Find and copy every line in the rows below that contains the string "width", matching case exactly.
════════
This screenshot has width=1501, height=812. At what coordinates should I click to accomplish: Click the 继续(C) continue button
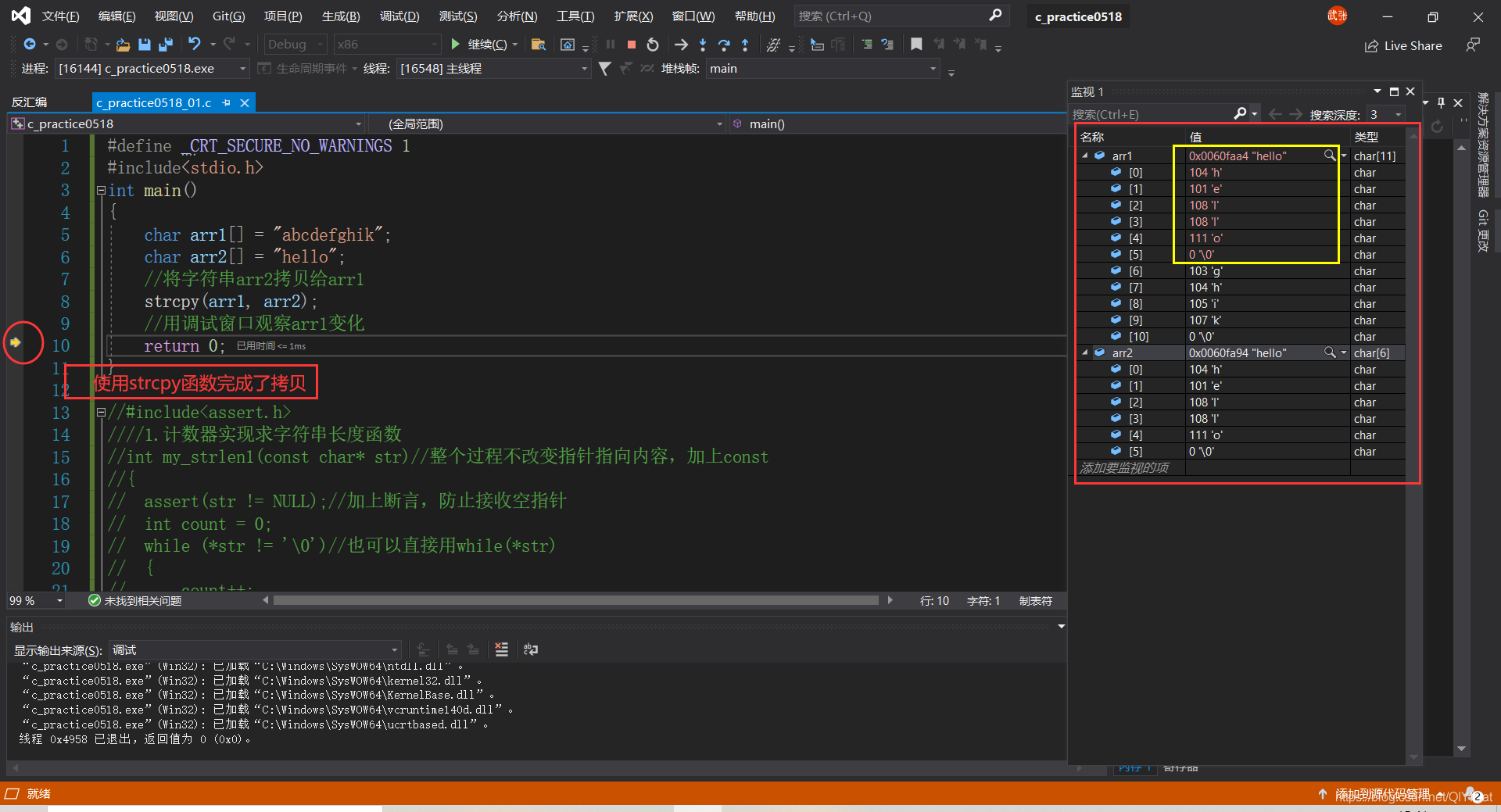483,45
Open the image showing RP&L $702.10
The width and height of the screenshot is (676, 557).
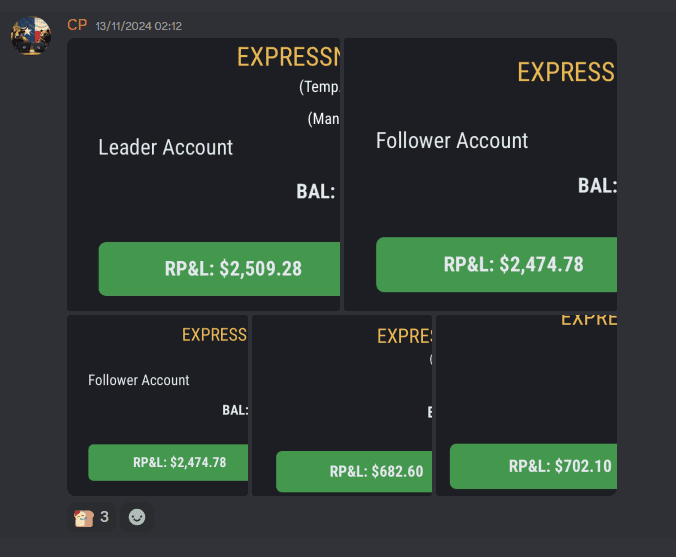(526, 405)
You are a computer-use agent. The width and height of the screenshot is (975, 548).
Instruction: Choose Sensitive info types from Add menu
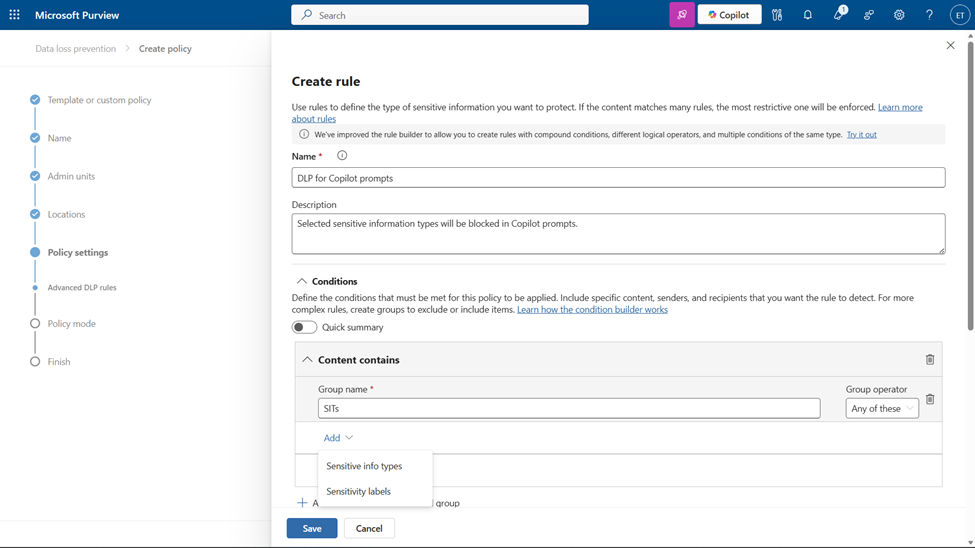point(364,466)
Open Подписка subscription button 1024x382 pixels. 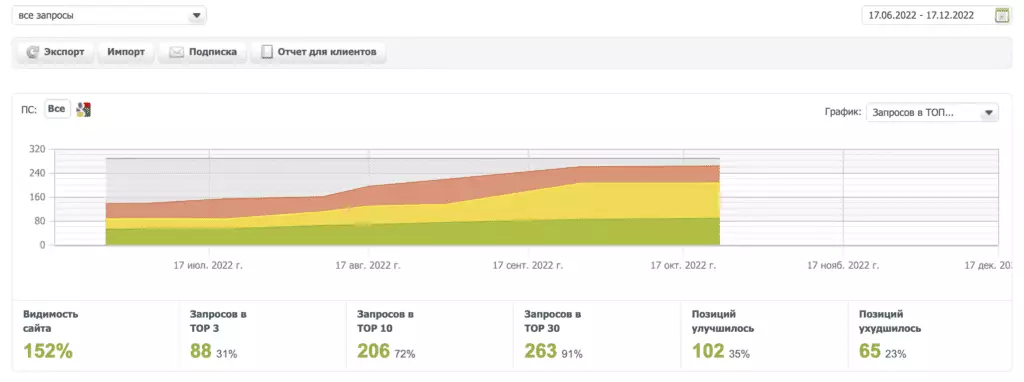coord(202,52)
════════
- Answer in full:
This screenshot has width=1501, height=812. At what coordinates should I click to accomplish: Click the 继续(C) continue button
The width and height of the screenshot is (676, 557).
You are a computer-use agent. The width and height of the screenshot is (975, 548).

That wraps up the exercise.